■ DIRECTIONS FOR THIS TASK
If a line includes "看完也不舍得删", copy it out of the entries.

■ LISTED RECORDS
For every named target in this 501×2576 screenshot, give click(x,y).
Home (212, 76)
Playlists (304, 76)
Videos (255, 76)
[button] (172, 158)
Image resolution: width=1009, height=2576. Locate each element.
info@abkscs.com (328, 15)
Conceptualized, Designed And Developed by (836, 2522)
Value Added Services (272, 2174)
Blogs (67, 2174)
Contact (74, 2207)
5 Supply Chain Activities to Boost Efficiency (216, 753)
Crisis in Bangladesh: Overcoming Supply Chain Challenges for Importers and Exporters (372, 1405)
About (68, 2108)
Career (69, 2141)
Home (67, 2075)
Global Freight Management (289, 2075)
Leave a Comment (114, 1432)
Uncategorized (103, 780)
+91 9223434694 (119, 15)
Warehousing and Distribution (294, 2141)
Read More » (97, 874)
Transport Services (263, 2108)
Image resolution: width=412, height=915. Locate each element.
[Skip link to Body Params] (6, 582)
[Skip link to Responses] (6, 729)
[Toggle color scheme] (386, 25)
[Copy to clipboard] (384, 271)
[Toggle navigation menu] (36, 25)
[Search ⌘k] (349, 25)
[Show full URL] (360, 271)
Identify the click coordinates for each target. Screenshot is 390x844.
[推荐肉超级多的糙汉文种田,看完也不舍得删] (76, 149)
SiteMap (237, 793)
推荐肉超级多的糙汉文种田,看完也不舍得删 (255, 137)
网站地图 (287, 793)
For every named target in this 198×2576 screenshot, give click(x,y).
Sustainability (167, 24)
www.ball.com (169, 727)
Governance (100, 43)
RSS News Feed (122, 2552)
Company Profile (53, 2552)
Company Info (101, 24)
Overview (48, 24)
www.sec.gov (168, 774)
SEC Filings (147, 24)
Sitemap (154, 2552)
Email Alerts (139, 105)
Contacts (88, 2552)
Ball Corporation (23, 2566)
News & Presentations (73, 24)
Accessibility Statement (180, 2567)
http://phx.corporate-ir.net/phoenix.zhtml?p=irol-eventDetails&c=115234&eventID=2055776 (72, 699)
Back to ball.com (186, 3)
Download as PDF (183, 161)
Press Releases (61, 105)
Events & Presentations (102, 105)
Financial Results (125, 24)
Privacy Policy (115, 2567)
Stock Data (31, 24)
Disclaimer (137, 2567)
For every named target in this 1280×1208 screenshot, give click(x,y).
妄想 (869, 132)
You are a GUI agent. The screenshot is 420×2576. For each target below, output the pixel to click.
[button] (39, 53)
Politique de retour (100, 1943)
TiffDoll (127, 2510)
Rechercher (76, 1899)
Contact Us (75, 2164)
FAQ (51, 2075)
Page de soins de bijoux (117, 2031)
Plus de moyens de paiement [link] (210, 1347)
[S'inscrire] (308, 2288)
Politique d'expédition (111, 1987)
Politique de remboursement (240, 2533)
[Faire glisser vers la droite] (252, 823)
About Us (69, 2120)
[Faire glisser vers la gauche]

■ EXERCISE ANSWER
[推荐肉超级多的糙汉文种田,看完也不舍得删] (76, 149)
推荐肉超级多的糙汉文种田,看完也不舍得删 (255, 137)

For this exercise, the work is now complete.